German virologist (born 1980)

Ijad Madisch (born 7 October 1980 in Wolfsburg, Germany) is a German virologist, founder and CEO of the social research network ResearchGate and was a member of the Digital Council (Digitalrat) of the Cabinet of Germany (Bundesregierung).

==Personal life==
Ijad Madisch was born in Wolfsburg to a Syrian family who immigrated to Germany. His elder brother is Ahmed Madisch, a professor and chief physician at Siloah hospital in Hannover.
In 2000, Ijad got his Abitur from Ernestinum Celle Gymnasium in Celle.

Ijad Madisch plays beach volleyball semi-professionally. His current teammate is the former German national player Finn Dittelbach.

==Career==
From 2000 to 2007, Ijad Madisch studied medicine at the Hannover Medical School (MHH) and worked in the US at the Massachusetts General Hospital, Boston, Harvard Medical School. From 2002 to 2008, he studied computer sciences at the University of Hagen, but did not complete this degree.

In 2007, Madisch received his doctorate from the MHH in the field of virology with summa cum laude for his work entitled "Molecular Phylogeny and Bioinformatic Analysis as the basis for the typing of human adenoviruses and for the design of organ-specific gene therapy adenoviral vectors". He received the doctoral prize from MHH for this thesis.

From 2008 to 2010, he went back to Massachusetts General Hospital as a postdoctoral researcher. During this time, Madisch won the Young Investigator Prize of the Radiological Society of North America (RSNA) in Chicago for the project "High-resolution volume CT imaging of tissue-engineered bone growth: correlation between imaging, bio-mechanical strength, and protein transcription analysis".

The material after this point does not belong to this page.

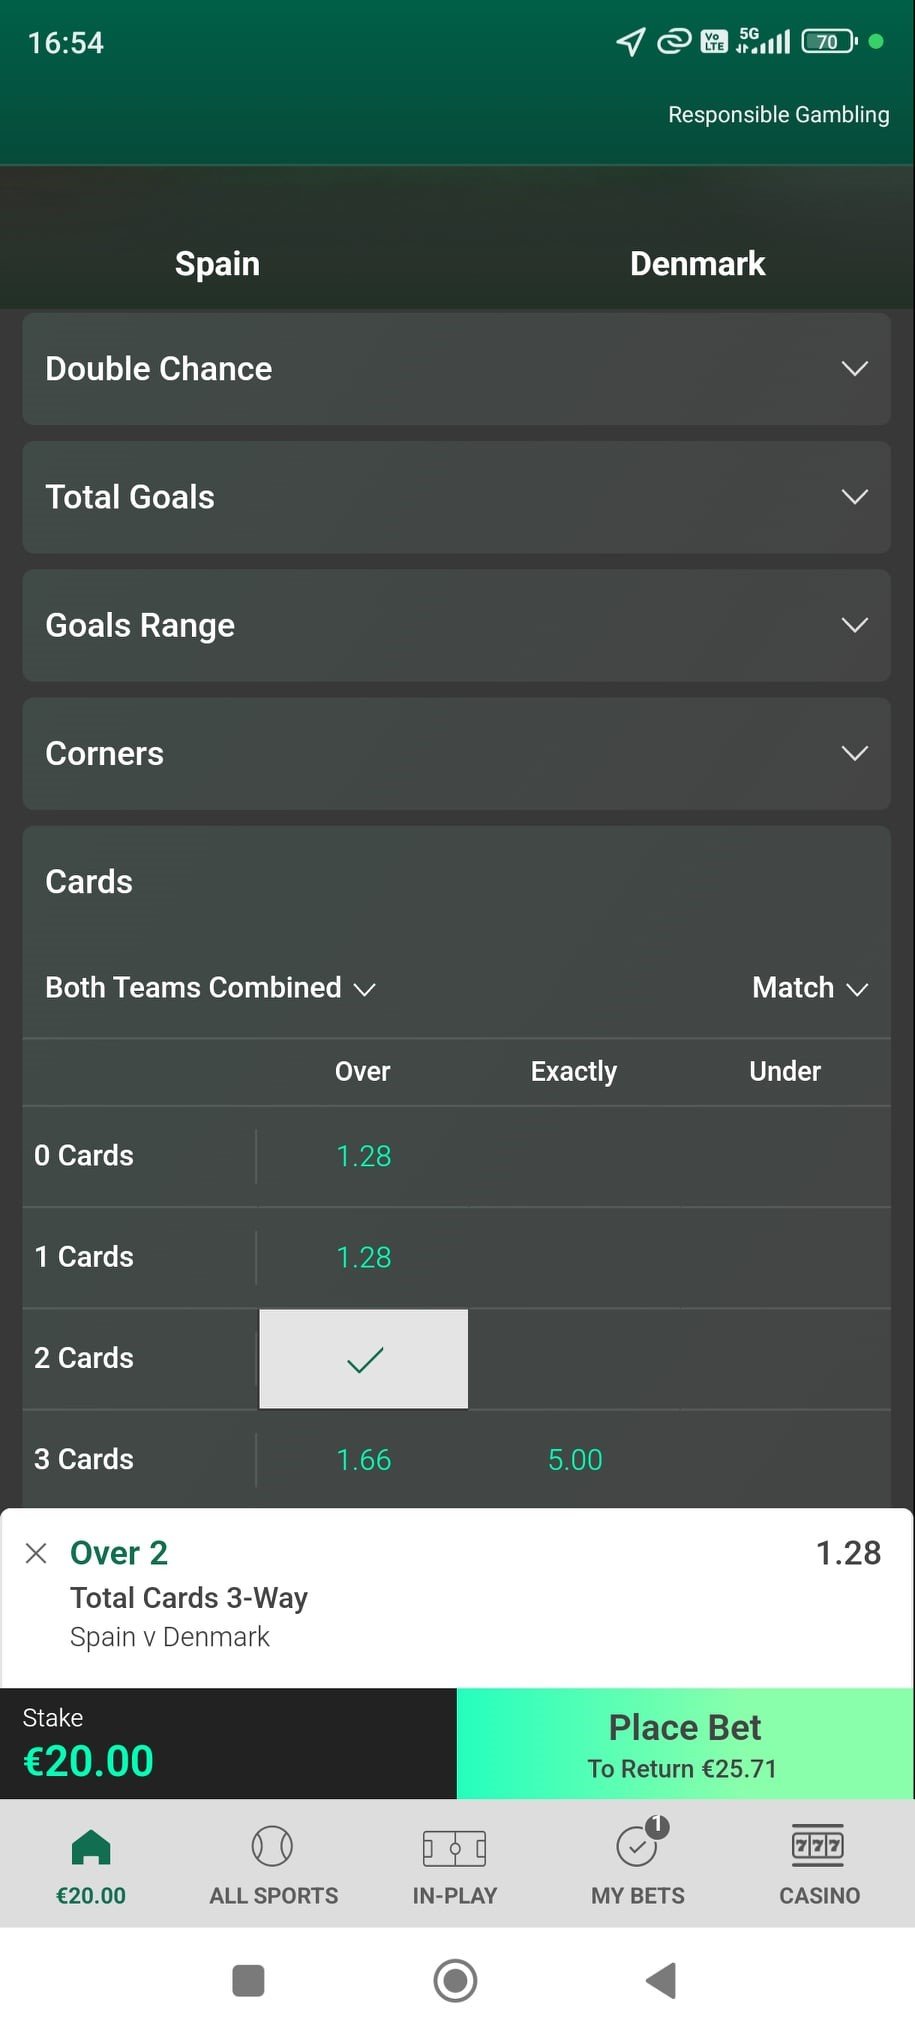Expand the Corners market
915x2034 pixels.
coord(457,754)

The decisive factor for his move to the United States was the desire to found ResearchGate, the social network which is specifically created for scientists to exchange their research projects and results. Since 2010, he is the head of the digital platform as chief executive officer (CEO) and has raised 87.6M $ from Bill Gates, Benchmark (venture capital firm), Founders Fund, Goldman Sachs, Ashton Kutcher and others.

Time Magazine named Ijad Madisch a Next Generation Leader.

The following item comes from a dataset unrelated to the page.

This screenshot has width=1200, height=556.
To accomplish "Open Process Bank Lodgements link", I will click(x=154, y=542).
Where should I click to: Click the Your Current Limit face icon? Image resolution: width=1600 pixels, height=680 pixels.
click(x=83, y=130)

He also is a member of the selection committee for the Breakthrough Prize Junior Challenge founded by Sergey Brin, Priscilla Chan and Mark Zuckerberg, Yuri Milner and Julia Milner, and Anne Wojcicki.

After a telephone request from the German Chancellor Angela Merkel, Ijad Madisch became on 22 August 2018 a member of the 10-member Digital Council of the Cabinet of Germany.

==Publications==
- Ijad Madisch, Gabi Harste, Heidi Pommer, Albert Heim: Phylogenetic analysis of the main neutralization and hemagglutination determinants of all human adenovirus prototypes as a basis for molecular classification and taxonomy. (J Virol. 2005 Dezember;79(24):15265-76.), online
- Ijad Madisch, Roman Wölfel, Gabi Harste, Heidi Pommer, Albert Heim: Molecular identification of adenovirus sequences: A rapid scheme for early typing of human adenoviruses in diagnostic samples of immunocompetent and immunodeficient patients (J Med Virol. 2006 Sep;78(9):1210-7. doi: 10.1002/jmv.20683. online
- Ijad Madisch, Soeren Hofmayer, Christian Moritz, Alexander Grintzalis, Jens Hainmueller, Patricia Pring-Akerblom, Albert Heim: Phylogenetic analysis and structural predictions of human adenovirus penton proteins as a basis for tissue-specific adenovirus vector design (J Virol 2007 Aug;81(15):8270-81. doi: 10.1128/JVI.00048-07. Epub 2007 May 23. online
- Soeren Hofmayer, Ijad Madisch, Sebastian Darr, Fabienne Rehren, Albert Heim: Unique sequence features of the Human Adenovirus 31 complete genomic sequence are conserved in clinical isolates (BMC genomics, Vol. 10, 25. November 2009, Nr. 1, date:12.2009: 1–14), SpringerLink, 2009; online
- Christian Weinand, Irina Pomerantseva, Craig M Neville, Rajiv Gupta, Eli Weinberg, Ijad Madisch, Frederic Shapiro, Harutsugi Abukawa, Maria J Troulis, Joseph P Vacanti: Hydrogel-beta-TCP scaffolds and stem cells for tissue engineering bone (Bone. 2006 Apr;38(4):555-63. doi: 10.1016/j.bone.2005.10.016. Epub 2005 Dec 20.)